Critics who emulate MGK – Kultur – Kunst

From this perspective, mines are generally to be seen as texts that “work on different roads”. They therefore do not contain any “literary criticism” in the true sense of the word. The truth is that I never had such a goal. It’s not that I deny it or that I think such work is unimportant; on the contrary… But I’ve made it a principle to leave that job to the “real, knowledgeable” critics and to write articles that come into play at the level of understanding. In general, I tried to intervene, based on the thesis that a work of art and literature is not “omnipotent”.


I was more interested in what the “employees” in this market said than what they produced. Maybe that’s why interview books have always fascinated me. For example interviews that Nedim Gürsel collected under the title Ending the Century; An interview with Foucault on structuralism and poststructuralism etc.

Aside from what the authors wrote, I was more interested in how they interpreted the world and how they approached events/phenomena. For example, I read an interview with Murathan Mungan.
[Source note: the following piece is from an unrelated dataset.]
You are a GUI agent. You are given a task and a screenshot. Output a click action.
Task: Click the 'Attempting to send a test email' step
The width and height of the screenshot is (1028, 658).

Murathan Mungan said that the “critics” work like the MGK, they work like the MGK and they emulate the MGK. In such conversations it is possible to grasp the level of embracing of the universe of writers/thinkers and therefore of the universe. Wide and narrow, shallow and deep seas stand naked before you in such conversations, not only stand still, but also show you where they stand.

Take what Murathan Mungan had to say about critics, for example. If we read his words backwards we can say that Murathan Mungan speaks like the MGK in the sense that he silences the critics. This approach, which is an outpouring of intolerance to criticism, is obviously some kind of artist/literature complex! It indicates a narcissistic/egocentric approach. Ask the critic, “Who are you too?” It’s perhaps the crudest, most primitive, and shortest way of saying “The way to criticize the critic” could be to identify him with the MGK? With this attitude of Murathan Mungan, we can say that he is chasing after “literary power”, making any kind of criticism intolerant and even increasingly destructive. Of course, we cannot make a definitive judgment about all of Murathan Mungan’s works on the basis of this “wrong word”; but we can go to a weigh level.

As for the other side of the matter… We’ve encountered Murathan Mungan-like tendencies many times. In the controversies that the publication of a magazine entailed from time to time, we met many artists-literati who (consciously or unconsciously) had similar tendencies, and even critics …

Well, that’s not my main concern. What? This: the artist/literaturist is not a machine pumping products onto the market; That he (the artist/literary artist) should be the witness, the opponent, the changer, the revolutionary subject of his time, as many socialists defended and fought for. Unfortunately, this is a quality that the Turkish artist/literary artist (usually) gives up. My main concern is to rebuild this quality.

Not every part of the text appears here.